EXERCISE AIM
Go through the data underneath and copy every line exactly.

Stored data
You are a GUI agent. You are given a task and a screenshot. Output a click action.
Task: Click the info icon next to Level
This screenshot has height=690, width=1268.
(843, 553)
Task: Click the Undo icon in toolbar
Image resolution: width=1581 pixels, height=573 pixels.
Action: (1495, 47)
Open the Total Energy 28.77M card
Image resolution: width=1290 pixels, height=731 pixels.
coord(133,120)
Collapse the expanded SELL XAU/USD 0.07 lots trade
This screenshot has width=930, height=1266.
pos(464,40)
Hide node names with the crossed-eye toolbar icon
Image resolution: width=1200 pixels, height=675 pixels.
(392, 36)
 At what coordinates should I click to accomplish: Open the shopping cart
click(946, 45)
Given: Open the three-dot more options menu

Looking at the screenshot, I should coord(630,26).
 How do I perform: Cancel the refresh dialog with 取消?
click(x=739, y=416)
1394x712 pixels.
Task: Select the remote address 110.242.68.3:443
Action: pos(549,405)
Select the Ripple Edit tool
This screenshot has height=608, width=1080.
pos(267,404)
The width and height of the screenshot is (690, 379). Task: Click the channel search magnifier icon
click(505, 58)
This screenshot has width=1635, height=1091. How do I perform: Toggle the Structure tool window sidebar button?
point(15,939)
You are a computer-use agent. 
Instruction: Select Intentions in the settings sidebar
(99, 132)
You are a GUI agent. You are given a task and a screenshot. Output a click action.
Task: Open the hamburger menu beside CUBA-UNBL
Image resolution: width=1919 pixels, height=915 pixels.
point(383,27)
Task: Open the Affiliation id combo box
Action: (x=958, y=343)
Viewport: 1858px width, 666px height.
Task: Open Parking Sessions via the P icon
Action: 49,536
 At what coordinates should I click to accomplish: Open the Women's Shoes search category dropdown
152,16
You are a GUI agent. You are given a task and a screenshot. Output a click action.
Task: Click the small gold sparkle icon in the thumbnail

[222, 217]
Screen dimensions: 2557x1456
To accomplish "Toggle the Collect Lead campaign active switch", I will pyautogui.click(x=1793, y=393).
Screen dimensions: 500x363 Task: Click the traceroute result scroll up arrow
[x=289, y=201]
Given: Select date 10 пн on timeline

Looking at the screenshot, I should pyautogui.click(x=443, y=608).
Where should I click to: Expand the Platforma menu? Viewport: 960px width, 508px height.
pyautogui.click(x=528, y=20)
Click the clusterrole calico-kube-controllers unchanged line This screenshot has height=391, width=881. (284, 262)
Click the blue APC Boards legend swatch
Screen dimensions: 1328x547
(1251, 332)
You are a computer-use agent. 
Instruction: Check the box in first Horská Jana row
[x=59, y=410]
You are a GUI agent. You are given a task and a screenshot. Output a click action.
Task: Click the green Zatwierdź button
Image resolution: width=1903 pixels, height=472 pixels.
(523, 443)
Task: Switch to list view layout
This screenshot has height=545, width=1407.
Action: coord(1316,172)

COMPLETED EXERCISE
You are a GUI agent. You are given a task and a screenshot. Output a click action.
Task: Click the info icon next to Level
This screenshot has height=690, width=1268.
(843, 553)
Task: Click the Undo icon in toolbar
Image resolution: width=1581 pixels, height=573 pixels.
Action: (1495, 47)
Open the Total Energy 28.77M card
Image resolution: width=1290 pixels, height=731 pixels.
coord(133,120)
Collapse the expanded SELL XAU/USD 0.07 lots trade
This screenshot has width=930, height=1266.
pos(464,40)
Hide node names with the crossed-eye toolbar icon
Image resolution: width=1200 pixels, height=675 pixels.
(392, 36)
 At what coordinates should I click to accomplish: Open the shopping cart
click(946, 45)
Given: Open the three-dot more options menu

Looking at the screenshot, I should coord(630,26).
 How do I perform: Cancel the refresh dialog with 取消?
click(x=739, y=416)
1394x712 pixels.
Task: Select the remote address 110.242.68.3:443
Action: pos(549,405)
Select the Ripple Edit tool
This screenshot has height=608, width=1080.
pos(267,404)
The width and height of the screenshot is (690, 379). Task: Click the channel search magnifier icon
click(505, 58)
This screenshot has width=1635, height=1091. How do I perform: Toggle the Structure tool window sidebar button?
point(15,939)
You are a computer-use agent. 
Instruction: Select Intentions in the settings sidebar
(99, 132)
You are a GUI agent. You are given a task and a screenshot. Output a click action.
Task: Open the hamburger menu beside CUBA-UNBL
Image resolution: width=1919 pixels, height=915 pixels.
point(383,27)
Task: Open the Affiliation id combo box
Action: (x=958, y=343)
Viewport: 1858px width, 666px height.
Task: Open Parking Sessions via the P icon
Action: 49,536
 At what coordinates should I click to accomplish: Open the Women's Shoes search category dropdown
152,16
You are a GUI agent. You are given a task and a screenshot. Output a click action.
Task: Click the small gold sparkle icon in the thumbnail

[222, 217]
Screen dimensions: 2557x1456
To accomplish "Toggle the Collect Lead campaign active switch", I will pyautogui.click(x=1793, y=393).
Screen dimensions: 500x363 Task: Click the traceroute result scroll up arrow
[x=289, y=201]
Given: Select date 10 пн on timeline

Looking at the screenshot, I should pyautogui.click(x=443, y=608).
Where should I click to: Expand the Platforma menu? Viewport: 960px width, 508px height.
pyautogui.click(x=528, y=20)
Click the clusterrole calico-kube-controllers unchanged line This screenshot has height=391, width=881. (284, 262)
Click the blue APC Boards legend swatch
Screen dimensions: 1328x547
(1251, 332)
You are a computer-use agent. 
Instruction: Check the box in first Horská Jana row
[x=59, y=410]
You are a GUI agent. You are given a task and a screenshot. Output a click action.
Task: Click the green Zatwierdź button
Image resolution: width=1903 pixels, height=472 pixels.
(523, 443)
Task: Switch to list view layout
This screenshot has height=545, width=1407.
Action: coord(1316,172)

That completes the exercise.